Part III in a series entitled “Mother of All Spin” about Deborah Rogers’ New York speaking tour.

Parts I and II of our series reported on the macro and micro-economics and lack thereof in Deborah Rogers’ presentations.  She goes still further into the weeds, however, when she tries to make some technical arguments to boost her claim that some companies are artificially inflating reserve estimates by introducing the “b” factor without explaining what it means and how it is used. She simply tells the audience, to further reinforce her bogus overstated reserve theory, that it is her “understanding” the “b” factors used by many operators are too high thus resulting in overstated reserves. She claims the Society of Petroleum Evaluation Engineers “cautions against using a value over 1 as it may not represent reality.”

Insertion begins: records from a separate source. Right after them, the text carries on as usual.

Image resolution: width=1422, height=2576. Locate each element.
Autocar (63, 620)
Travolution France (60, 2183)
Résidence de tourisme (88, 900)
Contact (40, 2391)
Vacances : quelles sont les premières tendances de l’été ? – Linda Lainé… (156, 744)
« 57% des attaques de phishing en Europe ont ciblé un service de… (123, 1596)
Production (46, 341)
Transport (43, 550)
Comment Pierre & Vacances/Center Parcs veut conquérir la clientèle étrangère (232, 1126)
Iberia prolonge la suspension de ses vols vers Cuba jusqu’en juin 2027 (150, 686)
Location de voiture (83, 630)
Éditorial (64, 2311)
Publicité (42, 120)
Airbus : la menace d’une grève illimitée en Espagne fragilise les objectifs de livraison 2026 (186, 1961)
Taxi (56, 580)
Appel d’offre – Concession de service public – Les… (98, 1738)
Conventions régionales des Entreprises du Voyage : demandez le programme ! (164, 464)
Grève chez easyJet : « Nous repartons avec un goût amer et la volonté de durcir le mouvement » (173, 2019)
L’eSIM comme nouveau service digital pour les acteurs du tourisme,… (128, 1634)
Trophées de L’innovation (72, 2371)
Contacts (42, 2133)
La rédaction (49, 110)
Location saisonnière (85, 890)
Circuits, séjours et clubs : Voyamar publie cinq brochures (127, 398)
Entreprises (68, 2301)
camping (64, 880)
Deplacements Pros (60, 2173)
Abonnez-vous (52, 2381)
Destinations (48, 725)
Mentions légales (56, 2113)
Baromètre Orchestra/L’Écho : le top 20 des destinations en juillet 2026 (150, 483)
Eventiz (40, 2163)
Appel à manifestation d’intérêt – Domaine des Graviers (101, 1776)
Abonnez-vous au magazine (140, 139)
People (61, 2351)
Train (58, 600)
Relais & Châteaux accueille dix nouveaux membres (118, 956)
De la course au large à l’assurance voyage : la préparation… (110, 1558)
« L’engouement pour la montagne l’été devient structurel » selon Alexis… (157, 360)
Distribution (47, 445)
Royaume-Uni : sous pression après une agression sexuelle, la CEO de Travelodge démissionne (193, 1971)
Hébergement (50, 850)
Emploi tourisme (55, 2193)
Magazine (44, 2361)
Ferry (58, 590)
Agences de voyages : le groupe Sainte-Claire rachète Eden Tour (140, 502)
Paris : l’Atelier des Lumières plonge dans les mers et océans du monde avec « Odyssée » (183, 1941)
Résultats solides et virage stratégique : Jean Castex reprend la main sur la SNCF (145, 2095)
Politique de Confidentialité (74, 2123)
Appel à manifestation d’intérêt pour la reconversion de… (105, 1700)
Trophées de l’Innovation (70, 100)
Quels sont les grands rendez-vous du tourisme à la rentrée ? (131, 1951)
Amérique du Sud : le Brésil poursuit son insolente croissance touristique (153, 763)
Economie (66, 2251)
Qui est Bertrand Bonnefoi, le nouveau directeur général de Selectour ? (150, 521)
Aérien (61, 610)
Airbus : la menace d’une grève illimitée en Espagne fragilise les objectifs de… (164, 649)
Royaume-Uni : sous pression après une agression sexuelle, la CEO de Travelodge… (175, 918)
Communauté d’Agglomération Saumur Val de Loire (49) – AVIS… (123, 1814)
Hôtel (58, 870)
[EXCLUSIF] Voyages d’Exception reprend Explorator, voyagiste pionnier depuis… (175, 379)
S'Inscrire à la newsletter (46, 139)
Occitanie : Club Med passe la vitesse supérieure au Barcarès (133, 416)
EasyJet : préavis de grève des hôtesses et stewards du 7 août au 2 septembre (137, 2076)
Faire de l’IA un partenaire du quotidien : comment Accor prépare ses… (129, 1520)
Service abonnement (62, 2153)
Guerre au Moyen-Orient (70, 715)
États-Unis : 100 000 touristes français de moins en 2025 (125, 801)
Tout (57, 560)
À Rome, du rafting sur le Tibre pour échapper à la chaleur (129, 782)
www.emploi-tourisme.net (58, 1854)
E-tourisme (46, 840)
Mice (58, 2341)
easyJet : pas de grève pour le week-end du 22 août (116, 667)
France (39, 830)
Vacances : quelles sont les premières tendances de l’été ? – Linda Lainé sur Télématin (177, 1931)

Is that vague enough for you? Again, this misrepresentation shows her method of taking something somebody told her, that she either never understood, or never wanted to understand, and spinning a tale to fit her needs.

A “B” Grade Presentation at Best

The “b” factor that Ms Rogers unsuccessfully described is simply a coefficient and exponent used in the Arps decline curve equation to model either exponential, hyperbolic or exponential production decline, depending on the reservoir and production characteristics. Exponential decline, using the b value of zero is exhibited by a straight line on a semi-log graph, whereas hyperbolic decline with b values ranging from zero to 1 represent a decline that is characterized by an early steep drop followed by flattening, which is typical of tight gas formations including shale.

In modeling shale gas decline, it is not uncommon for reservoir engineers to use values well in excess of 1, which while outside the parameters prescribed by Arps back in 1945, nevertheless fit the early production profile. The problem with values greater than one over the entire life of the well is that they will approach unreasonable amounts. But, what Rogers failed to say is that, in real life, petroleum reservoir engineer’s deal with this situation by applying professional judgment in using a b factor in excess of 1 to model the early production, and then forcing the late part of the well life to exponential decline.

So, using a “b” value in excess of 1 for the early flow regime is widely accepted and used, but it is not blindly used in isolation.

Other methods used by engineers in tight and shale gas reservoirs include the power law decline analysis method, if bottom-hole flowing pressure over time is known, Continuous EUR methods of Currie, Ilk and Blasingame (SPE 132352), Dr. John Lee’s stretched exponential decline (SPE paper 130102) and others.

Comparison of Decline Curves

But, in actuality, curve fitting is only one of a large arsenal of reservoir evaluation techniques used to evaluate reserves and resources. Some others include reservoir simulation, pressure transient analysis, fracture architecture modeling and various other decline curve analysis techniques. Petroleum engineers are well educated, seasoned professionals who use their best judgment in projecting reserves. Different engineers may come up with different estimates, but I have not seen any evidence to support intentionally inflated reserves.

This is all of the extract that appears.